* WRITTEN TASK *
Copy the portion of the historic tax credit article below that runs between "As he argued" and "Robert Freeman (R-Northampton).", inclusive, and change "boat" to "ship" wherever it occurs.

For a freshman lawmaker, state Sen. Lloyd Smucker has managed to tuck under his belt a couple of accomplishments in his first term including a measure to help communities and businesses grow.

 

For architects and historic preservationists, the year's significant legislative achievement - sponsored by Smucker - was the historic state tax credit; an annual credit to augment the federal tax credit that Gov. Tom Corbett signed into law.

 

To ensure passage of the legislation, which

Pete Durantine
Peter Durantine

preservationists had sought for 15 years, Smucker fought against efforts to reduce the annual funding cap from $10 million to $500,000. He ultimately negotiated a $3 million cap for at least the first year.

 

In turn, he secured commitments to increase the funding cap in the next fiscal year's budget. It's not just Smucker's support of the bill that mattered, though, but his understanding of why it is so needed.

 

As he argued for the tax credit, which is expected to accelerate development of buildings once considered to expensive to rehabilitate, Smucker went before the annual meeting of the Economic Development Co. of Lancaster County and the EDC Finance Corp. in January.

 

There, he told members how one community's economic struggles affect other communities: "To believe that a city's woes will not ripple across the county is like saying 'Your end of the boat is sinking,'" he said.

 

That legislative success won him the Leadership in State Government and State Issues Award this year from Preservation Pennsylvania, which he shared with the tax credit bill's House sponsor, Rep. Robert Freeman (R-Northampton).

* SOURCE DATA *
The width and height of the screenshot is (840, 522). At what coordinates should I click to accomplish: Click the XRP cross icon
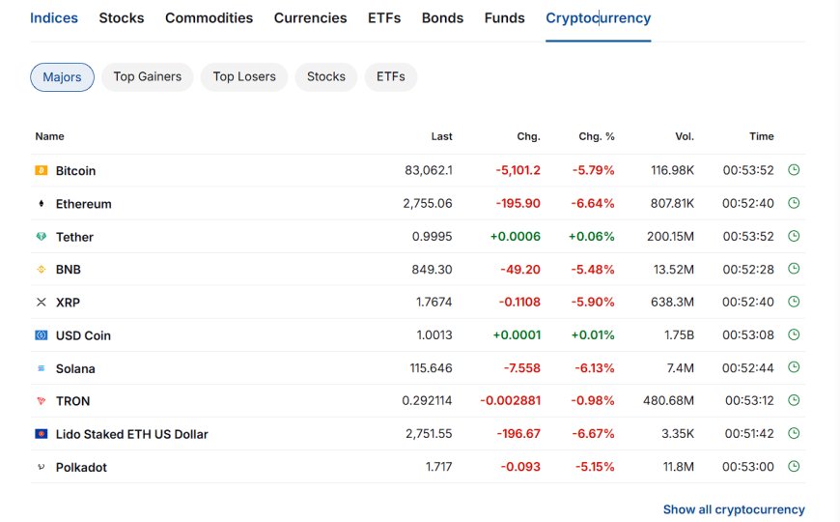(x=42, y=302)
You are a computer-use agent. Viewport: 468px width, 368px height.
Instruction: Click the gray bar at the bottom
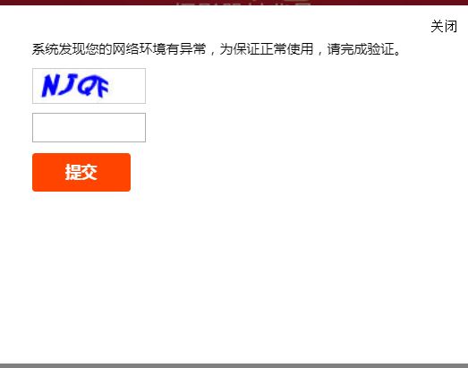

* OUTPUT *
As he argued for the tax credit, which is expected to accelerate development of buildings once considered to expensive to rehabilitate, Smucker went before the annual meeting of the Economic Development Co. of Lancaster County and the EDC Finance Corp. in January.

 

There, he told members how one community's economic struggles affect other communities: "To believe that a city's woes will not ripple across the county is like saying 'Your end of the ship is sinking,'" he said.

 

That legislative success won him the Leadership in State Government and State Issues Award this year from Preservation Pennsylvania, which he shared with the tax credit bill's House sponsor, Rep. Robert Freeman (R-Northampton).